Unionspolitiker fordern weitere Verschärfung des Asylrechts

Unionsfraktionsvize Günter Krings (CDU) hat sich hinter die Initiative der Europäischen Volkspartei (EVP) gestellt, das europäische Asylrecht erneut zu verschärfen. Die lange verhandelte EU-Asylreform GEAS ist erst seit Juni in Kraft.

„Europa gestattet sich einen Flüchtlingsschutz, der weit über das Völkerrecht, die Genfer Flüchtlingskonvention und unser Grundgesetz hinausgeht“, sagte Krings der „Welt“. Es sei ein Gebot der Vernunft, dass man das Asylsystem so schnell wie möglich wieder auf den internationalen Standard zurückbringe.

Die Initiative der EVP, den subsidiären Schutz abzuschaffen und Zurückweisungen bei sicheren Drittstaaten zu ermöglichen, sei völlig richtig, so Krings weiter. Man habe den subsidiären Schutz in migrationspolitisch einfacheren Zeiten eingeführt, als deutlich weniger Asylbewerber nach Europa kamen. In die heutige Situation passe dieser Sonderstatus nicht mehr. Fast 400.000 subsidiär Schutzberechtigte lebten allein in Deutschland – mit allen bekannten Auswirkungen auf Sozialleistungen, Einbürgerungen und staatlich finanzierten Familiennachzug. Es stehe der EU frei, den subsidiären Schutz ersatzlos zu streichen.

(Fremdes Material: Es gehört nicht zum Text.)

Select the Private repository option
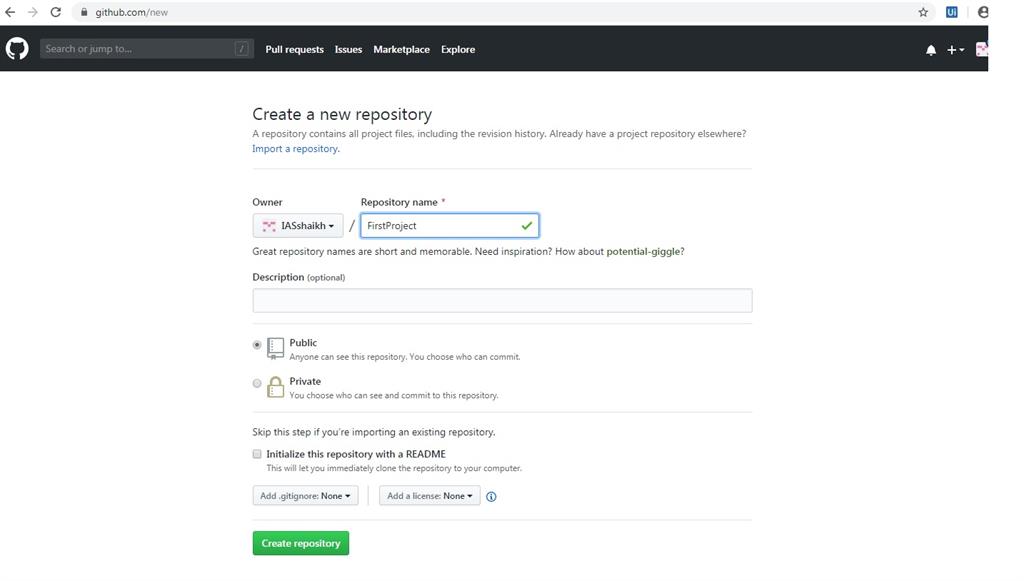 [x=257, y=383]
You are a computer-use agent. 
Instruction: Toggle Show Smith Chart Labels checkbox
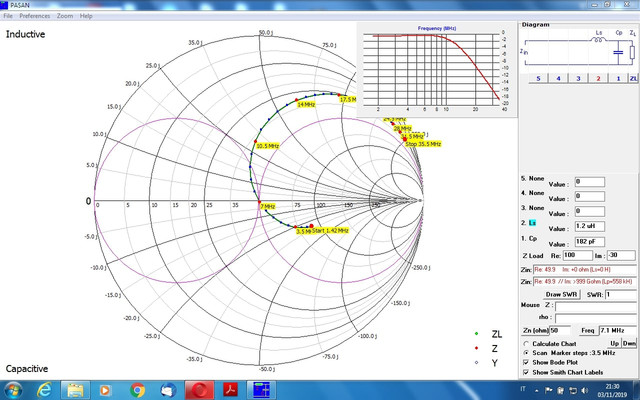tap(526, 372)
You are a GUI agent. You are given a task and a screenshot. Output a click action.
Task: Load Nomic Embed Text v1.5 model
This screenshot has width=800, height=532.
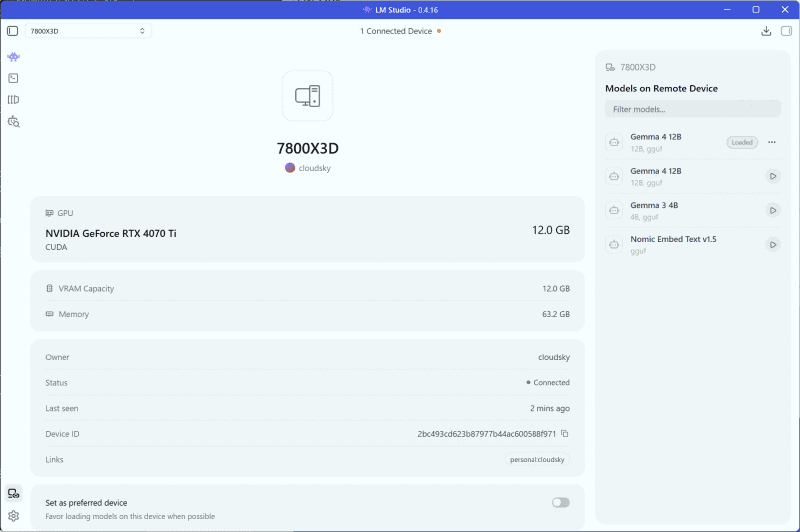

CDU-Innenpolitiker Detlef Seif sagte: „Das neue GEAS beinhaltet wichtige Maßnahmen, die ich vor anderthalb Jahren nicht für möglich gehalten hätte.“ Man habe aber noch keinen Mechanismus, der sicherstelle, dass es nicht wieder zu Überlastungssituationen komme – wenn viele Menschen in die EU kommen und Asyl beantragen.